> DESCRIPTION OF THE TASK
In the entries below, which lines run from the one containing "Task: Open the title bar dropdown arrow menu" to the one containing "Collapse the 镜像文"? Copy exactly those lines, ends included, and no others.

> RECORDS FOR THE EXERCISE
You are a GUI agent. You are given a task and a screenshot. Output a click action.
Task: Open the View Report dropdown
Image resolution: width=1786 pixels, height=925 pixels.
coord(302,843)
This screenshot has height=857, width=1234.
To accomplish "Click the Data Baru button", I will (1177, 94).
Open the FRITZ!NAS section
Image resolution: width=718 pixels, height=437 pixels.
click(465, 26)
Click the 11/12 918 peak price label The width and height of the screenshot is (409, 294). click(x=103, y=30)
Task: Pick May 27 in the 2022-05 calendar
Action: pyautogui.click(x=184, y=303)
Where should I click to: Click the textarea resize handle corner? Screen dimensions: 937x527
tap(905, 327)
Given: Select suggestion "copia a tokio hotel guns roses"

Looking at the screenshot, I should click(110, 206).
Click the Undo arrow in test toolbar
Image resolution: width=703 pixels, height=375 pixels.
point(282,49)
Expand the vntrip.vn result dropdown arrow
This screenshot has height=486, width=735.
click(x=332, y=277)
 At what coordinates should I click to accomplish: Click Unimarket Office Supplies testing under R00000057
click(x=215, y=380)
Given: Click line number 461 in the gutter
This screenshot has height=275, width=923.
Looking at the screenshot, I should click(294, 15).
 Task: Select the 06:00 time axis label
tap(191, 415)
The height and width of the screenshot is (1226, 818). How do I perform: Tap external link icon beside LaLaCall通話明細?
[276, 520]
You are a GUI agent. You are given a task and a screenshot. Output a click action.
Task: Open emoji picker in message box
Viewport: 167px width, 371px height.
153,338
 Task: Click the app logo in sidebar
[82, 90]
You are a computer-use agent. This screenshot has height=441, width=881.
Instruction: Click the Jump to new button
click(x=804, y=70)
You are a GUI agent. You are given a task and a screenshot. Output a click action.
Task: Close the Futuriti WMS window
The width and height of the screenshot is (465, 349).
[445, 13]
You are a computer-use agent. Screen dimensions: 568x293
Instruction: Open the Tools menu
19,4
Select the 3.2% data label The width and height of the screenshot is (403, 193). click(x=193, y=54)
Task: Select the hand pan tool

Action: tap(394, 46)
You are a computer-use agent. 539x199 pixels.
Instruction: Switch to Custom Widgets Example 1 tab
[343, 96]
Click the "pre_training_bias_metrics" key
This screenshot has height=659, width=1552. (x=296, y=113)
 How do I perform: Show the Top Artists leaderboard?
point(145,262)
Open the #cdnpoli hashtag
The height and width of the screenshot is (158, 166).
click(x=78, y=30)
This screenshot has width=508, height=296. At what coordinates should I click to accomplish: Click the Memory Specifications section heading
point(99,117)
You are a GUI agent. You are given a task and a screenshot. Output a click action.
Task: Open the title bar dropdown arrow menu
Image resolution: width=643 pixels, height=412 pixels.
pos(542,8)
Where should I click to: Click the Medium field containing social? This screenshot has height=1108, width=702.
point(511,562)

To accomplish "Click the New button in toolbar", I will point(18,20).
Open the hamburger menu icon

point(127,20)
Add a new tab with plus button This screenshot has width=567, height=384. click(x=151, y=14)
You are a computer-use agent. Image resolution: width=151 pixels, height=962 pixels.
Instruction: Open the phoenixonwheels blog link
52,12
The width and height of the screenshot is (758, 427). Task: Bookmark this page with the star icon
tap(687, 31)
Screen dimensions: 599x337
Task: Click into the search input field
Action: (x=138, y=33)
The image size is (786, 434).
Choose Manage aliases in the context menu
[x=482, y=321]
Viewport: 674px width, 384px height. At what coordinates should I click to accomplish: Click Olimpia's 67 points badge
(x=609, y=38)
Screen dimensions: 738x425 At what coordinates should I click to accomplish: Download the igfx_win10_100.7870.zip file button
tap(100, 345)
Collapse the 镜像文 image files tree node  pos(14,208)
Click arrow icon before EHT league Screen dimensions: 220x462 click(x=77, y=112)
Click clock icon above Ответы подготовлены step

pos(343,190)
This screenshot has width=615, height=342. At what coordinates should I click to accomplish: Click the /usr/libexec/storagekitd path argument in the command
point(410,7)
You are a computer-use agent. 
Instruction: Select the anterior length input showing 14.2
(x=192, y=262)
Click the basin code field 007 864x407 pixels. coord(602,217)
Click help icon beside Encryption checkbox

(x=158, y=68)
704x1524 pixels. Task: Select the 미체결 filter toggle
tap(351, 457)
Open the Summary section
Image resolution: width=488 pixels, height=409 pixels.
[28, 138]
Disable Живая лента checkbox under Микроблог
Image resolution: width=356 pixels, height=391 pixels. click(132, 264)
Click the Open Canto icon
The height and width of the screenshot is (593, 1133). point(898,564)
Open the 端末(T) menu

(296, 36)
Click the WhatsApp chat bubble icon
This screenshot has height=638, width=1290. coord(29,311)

> TASK RESULT
Task: Open the title bar dropdown arrow menu
Image resolution: width=643 pixels, height=412 pixels.
pos(542,8)
Where should I click to: Click the Medium field containing social? This screenshot has height=1108, width=702.
point(511,562)

To accomplish "Click the New button in toolbar", I will point(18,20).
Open the hamburger menu icon

point(127,20)
Add a new tab with plus button This screenshot has width=567, height=384. click(x=151, y=14)
You are a computer-use agent. Image resolution: width=151 pixels, height=962 pixels.
Instruction: Open the phoenixonwheels blog link
52,12
The width and height of the screenshot is (758, 427). Task: Bookmark this page with the star icon
tap(687, 31)
Screen dimensions: 599x337
Task: Click into the search input field
Action: (x=138, y=33)
The image size is (786, 434).
Choose Manage aliases in the context menu
[x=482, y=321]
Viewport: 674px width, 384px height. At what coordinates should I click to accomplish: Click Olimpia's 67 points badge
(x=609, y=38)
Screen dimensions: 738x425 At what coordinates should I click to accomplish: Download the igfx_win10_100.7870.zip file button
tap(100, 345)
Collapse the 镜像文 image files tree node  pos(14,208)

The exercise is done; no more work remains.